(Source records)
----------

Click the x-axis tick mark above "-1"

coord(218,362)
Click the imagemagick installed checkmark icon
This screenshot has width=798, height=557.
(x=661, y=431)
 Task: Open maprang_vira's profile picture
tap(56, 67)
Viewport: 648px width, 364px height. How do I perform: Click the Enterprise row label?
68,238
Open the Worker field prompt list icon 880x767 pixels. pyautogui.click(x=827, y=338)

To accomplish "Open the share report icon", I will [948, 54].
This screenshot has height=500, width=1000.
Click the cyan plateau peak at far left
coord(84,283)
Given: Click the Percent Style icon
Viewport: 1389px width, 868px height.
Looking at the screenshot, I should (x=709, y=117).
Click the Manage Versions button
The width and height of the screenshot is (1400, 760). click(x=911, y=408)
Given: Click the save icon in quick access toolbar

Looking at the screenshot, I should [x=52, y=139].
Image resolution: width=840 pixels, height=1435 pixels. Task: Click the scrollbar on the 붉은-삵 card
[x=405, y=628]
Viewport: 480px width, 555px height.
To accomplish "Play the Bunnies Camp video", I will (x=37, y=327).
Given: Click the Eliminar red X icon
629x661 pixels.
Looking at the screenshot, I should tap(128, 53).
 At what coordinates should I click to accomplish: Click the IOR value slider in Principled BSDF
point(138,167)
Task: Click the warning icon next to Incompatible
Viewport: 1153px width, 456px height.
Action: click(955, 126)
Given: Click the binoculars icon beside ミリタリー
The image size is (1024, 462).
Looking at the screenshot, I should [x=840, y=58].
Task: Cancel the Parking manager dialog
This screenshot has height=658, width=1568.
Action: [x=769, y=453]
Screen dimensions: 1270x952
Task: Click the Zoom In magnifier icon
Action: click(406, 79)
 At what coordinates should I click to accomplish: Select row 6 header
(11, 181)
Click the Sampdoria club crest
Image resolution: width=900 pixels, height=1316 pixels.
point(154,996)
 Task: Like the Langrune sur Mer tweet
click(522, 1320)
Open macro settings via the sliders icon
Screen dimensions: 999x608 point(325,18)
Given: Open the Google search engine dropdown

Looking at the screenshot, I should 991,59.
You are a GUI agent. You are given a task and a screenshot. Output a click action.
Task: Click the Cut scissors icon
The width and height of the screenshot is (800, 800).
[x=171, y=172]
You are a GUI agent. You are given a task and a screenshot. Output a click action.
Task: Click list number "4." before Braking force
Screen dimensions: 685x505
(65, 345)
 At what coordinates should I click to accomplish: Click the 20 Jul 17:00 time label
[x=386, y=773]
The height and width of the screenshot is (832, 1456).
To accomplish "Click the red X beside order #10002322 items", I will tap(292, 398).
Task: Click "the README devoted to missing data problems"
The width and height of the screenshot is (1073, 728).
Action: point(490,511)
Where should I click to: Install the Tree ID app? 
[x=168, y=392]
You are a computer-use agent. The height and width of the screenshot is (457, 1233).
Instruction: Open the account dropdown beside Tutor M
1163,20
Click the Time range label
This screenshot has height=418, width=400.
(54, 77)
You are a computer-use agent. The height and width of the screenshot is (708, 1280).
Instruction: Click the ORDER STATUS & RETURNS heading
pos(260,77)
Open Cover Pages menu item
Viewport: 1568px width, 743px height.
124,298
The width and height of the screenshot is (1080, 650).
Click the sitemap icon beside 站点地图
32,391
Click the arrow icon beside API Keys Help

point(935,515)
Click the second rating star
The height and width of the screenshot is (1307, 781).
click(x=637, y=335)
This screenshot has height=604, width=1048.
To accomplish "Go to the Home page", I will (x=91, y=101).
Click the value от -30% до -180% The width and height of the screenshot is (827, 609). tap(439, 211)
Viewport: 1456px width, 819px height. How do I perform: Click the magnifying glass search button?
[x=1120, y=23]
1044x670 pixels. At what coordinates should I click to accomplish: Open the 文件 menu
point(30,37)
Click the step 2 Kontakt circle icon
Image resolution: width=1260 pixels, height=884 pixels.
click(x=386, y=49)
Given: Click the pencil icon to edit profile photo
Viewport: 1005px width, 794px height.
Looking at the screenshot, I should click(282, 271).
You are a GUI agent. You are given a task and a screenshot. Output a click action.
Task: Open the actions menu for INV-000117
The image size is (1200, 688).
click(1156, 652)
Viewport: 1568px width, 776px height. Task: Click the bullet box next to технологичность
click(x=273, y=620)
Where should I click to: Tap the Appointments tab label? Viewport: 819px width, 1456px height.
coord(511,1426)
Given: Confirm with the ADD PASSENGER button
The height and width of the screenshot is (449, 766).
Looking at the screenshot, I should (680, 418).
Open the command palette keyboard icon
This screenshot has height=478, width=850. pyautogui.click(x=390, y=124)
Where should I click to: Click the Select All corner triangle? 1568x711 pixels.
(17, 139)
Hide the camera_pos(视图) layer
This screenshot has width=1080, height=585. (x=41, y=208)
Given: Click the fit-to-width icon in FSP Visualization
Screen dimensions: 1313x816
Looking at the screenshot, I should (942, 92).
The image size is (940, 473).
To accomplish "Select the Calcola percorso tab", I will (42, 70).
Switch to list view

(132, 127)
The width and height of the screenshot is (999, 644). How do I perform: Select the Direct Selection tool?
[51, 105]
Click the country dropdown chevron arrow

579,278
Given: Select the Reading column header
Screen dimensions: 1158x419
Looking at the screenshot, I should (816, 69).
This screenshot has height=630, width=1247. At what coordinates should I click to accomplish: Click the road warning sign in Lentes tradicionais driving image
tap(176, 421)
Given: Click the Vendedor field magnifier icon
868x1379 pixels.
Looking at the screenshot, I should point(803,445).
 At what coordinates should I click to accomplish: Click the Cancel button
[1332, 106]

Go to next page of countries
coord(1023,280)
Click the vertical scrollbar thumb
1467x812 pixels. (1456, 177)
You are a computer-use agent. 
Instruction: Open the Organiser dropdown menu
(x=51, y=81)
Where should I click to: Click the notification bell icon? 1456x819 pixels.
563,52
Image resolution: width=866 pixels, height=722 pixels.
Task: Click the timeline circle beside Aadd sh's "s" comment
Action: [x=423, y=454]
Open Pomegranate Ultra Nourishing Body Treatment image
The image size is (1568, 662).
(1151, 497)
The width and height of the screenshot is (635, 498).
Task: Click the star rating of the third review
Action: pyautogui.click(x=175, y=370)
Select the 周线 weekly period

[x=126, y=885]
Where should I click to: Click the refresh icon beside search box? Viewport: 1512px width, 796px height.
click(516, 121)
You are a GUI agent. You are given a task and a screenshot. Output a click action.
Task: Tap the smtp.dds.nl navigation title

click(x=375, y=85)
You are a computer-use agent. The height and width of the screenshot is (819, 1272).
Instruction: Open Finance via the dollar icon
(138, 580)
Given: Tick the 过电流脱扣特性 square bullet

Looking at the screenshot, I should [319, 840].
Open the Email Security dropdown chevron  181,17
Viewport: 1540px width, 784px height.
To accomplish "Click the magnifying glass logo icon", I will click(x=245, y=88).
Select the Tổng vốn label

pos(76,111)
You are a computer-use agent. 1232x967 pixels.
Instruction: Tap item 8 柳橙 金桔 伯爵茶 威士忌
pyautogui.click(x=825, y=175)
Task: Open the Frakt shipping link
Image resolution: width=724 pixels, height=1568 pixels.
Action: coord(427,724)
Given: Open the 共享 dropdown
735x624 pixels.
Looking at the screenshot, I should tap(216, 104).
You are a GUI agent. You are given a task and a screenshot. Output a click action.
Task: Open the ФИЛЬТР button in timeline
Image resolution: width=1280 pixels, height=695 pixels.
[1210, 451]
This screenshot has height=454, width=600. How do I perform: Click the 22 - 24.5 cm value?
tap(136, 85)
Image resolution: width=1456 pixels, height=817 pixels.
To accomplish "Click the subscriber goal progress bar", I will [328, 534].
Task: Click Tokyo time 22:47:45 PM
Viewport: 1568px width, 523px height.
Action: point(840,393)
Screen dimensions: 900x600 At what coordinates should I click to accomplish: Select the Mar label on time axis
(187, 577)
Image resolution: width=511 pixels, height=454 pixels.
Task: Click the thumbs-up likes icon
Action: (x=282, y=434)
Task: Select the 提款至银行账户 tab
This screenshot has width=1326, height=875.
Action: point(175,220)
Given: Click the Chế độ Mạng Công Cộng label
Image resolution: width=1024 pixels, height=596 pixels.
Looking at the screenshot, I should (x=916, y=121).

----------

What the task requires: Reproduce every line of the items above exactly, from the line containing "Click the vertical scrollbar thumb" down to the line containing "[x=126, y=885]", with both of those lines included.

The output:
Click the vertical scrollbar thumb
1467x812 pixels. (1456, 177)
You are a computer-use agent. 
Instruction: Open the Organiser dropdown menu
(x=51, y=81)
Where should I click to: Click the notification bell icon? 1456x819 pixels.
563,52
Image resolution: width=866 pixels, height=722 pixels.
Task: Click the timeline circle beside Aadd sh's "s" comment
Action: [x=423, y=454]
Open Pomegranate Ultra Nourishing Body Treatment image
The image size is (1568, 662).
(1151, 497)
The width and height of the screenshot is (635, 498).
Task: Click the star rating of the third review
Action: pyautogui.click(x=175, y=370)
Select the 周线 weekly period

[x=126, y=885]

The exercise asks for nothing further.